Google And Twitter Tell Appeals Court That 'Hot News' Doctrine Is Obsolete

from the and-don't-repeat-that-without-paying-up dept

It looks like Google and Twitter have decided to weigh in on the closely watched lawsuit between and Barclays, which has helped bring back the hot news doctrine, which creates an monopoly right on news reporting. This is quite worrisome for a whole variety of reasons, and as the appeals court considers the case, Google and Twitter have filed an amicus brief worrying about the implications of allowing the hot news doctrine to stand:
"News reporting always has been a complex ecosystem, where what is 'news' is often driven by certain influential news organizations, with others republishing or broadcasting those facts -- all to the benefit of the public," the companies said in the filing.
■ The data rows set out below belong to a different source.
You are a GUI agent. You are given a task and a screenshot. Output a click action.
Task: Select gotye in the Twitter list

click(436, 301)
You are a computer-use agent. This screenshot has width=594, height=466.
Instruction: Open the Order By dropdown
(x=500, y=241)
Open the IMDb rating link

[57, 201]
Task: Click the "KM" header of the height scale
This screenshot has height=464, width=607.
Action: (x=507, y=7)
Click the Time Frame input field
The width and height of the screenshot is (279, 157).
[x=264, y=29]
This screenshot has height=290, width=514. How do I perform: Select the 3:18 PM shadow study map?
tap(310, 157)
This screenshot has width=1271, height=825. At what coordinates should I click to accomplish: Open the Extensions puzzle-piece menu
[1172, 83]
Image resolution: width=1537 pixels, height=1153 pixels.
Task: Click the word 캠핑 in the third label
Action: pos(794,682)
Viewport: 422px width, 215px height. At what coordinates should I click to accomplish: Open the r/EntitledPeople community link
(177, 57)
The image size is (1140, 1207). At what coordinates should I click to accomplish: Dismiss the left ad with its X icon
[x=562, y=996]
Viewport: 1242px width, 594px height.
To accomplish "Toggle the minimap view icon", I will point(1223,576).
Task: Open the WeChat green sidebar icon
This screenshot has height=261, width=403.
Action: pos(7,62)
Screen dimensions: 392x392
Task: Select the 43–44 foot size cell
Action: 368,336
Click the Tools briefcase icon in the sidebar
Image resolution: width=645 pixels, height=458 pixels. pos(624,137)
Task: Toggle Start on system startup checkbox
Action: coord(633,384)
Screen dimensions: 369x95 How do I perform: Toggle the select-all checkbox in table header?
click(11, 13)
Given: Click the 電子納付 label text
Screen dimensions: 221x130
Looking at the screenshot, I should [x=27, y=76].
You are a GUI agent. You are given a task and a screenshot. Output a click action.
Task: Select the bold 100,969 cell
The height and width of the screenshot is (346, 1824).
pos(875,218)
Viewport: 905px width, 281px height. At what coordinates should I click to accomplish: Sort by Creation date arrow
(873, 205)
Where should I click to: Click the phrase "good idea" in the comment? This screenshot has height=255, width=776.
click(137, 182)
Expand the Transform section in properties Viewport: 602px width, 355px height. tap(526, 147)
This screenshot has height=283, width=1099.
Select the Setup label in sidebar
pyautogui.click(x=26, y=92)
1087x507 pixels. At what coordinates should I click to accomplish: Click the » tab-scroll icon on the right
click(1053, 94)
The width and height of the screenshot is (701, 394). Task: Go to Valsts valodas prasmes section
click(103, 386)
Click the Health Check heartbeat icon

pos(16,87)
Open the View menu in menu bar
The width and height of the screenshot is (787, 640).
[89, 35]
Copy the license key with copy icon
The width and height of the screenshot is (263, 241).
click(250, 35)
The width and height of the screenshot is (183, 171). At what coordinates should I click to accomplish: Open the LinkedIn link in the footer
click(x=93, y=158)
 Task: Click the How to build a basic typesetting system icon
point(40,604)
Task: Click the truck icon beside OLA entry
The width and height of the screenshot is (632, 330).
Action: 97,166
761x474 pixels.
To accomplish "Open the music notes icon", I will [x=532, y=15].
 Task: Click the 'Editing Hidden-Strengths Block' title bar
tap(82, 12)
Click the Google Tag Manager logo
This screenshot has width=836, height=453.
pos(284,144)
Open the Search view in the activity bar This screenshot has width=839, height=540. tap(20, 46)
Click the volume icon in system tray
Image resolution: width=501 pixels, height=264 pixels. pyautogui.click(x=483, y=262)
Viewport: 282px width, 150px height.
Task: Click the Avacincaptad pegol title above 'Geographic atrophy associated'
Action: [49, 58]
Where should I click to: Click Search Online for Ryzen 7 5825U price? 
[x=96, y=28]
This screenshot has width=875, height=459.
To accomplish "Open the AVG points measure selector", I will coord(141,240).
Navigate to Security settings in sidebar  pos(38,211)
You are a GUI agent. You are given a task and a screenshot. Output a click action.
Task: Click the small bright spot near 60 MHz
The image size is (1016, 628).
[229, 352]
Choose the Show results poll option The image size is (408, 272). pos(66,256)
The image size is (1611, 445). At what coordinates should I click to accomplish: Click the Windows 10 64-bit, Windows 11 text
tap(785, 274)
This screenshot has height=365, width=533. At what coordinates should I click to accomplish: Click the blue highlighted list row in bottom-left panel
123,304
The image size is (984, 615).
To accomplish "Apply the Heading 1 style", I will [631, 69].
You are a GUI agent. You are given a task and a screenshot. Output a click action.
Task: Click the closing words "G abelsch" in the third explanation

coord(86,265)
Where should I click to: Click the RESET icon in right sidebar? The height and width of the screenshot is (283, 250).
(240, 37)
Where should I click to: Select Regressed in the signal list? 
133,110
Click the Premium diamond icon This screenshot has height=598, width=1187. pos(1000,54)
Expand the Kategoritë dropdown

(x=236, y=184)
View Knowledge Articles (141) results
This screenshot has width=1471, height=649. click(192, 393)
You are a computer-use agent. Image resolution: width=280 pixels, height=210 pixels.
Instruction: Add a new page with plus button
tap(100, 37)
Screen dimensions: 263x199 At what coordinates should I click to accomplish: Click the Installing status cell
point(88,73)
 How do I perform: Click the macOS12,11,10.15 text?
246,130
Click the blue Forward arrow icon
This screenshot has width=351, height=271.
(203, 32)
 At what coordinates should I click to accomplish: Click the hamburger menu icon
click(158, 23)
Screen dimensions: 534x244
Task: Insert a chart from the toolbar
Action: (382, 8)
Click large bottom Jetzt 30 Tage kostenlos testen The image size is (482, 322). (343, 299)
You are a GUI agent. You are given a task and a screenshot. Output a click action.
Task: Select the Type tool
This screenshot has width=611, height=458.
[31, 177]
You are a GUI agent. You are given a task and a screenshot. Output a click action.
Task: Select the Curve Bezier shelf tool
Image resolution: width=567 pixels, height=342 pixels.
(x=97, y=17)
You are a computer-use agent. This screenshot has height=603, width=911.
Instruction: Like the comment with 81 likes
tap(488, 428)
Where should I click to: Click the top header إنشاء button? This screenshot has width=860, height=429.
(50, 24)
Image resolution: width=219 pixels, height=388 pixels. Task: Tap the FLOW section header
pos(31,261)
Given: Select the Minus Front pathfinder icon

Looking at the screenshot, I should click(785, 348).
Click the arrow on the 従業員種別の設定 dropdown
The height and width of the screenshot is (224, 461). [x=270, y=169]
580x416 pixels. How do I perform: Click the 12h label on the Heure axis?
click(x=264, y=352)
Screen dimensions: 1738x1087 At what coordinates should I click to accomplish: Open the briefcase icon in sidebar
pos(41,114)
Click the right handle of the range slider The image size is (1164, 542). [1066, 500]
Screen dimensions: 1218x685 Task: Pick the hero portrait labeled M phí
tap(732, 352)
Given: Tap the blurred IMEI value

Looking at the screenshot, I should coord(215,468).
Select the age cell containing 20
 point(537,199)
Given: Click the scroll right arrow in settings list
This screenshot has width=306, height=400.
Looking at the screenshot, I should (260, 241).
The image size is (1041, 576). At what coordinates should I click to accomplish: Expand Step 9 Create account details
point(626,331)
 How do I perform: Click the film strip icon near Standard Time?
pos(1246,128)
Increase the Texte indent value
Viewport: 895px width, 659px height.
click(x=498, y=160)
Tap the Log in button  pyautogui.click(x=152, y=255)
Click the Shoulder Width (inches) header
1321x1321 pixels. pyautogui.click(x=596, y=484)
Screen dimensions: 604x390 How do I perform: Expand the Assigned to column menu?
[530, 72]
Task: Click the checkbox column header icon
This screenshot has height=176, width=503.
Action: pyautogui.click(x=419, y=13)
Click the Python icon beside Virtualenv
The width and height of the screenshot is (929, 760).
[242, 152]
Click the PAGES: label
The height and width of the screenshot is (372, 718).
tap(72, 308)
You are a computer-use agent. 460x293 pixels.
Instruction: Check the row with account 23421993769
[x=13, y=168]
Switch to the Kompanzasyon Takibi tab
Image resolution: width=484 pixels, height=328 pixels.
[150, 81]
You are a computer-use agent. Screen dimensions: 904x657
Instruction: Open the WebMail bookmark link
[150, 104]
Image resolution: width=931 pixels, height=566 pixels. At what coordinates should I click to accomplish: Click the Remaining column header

Google and Twitter argued that upholding the district court's decision would give those who obtained the news first strong incentives to block others from obtaining the same information.
Hoping to show how silly the concept is, they argue:
"How, for example, would a court pick a time period during which facts about the recent Times Square bombing attempt would be non-reportable by others?"
While I do worry about courts when it comes to copyright cases, the "hot news" doctrine is so far out there that I'll be surprised if the courts don't put it to rest for good. It's difficult to see how anyone can defend the hot news doctrine, and I'm hopeful that the courts will recognize that it has no place in the law.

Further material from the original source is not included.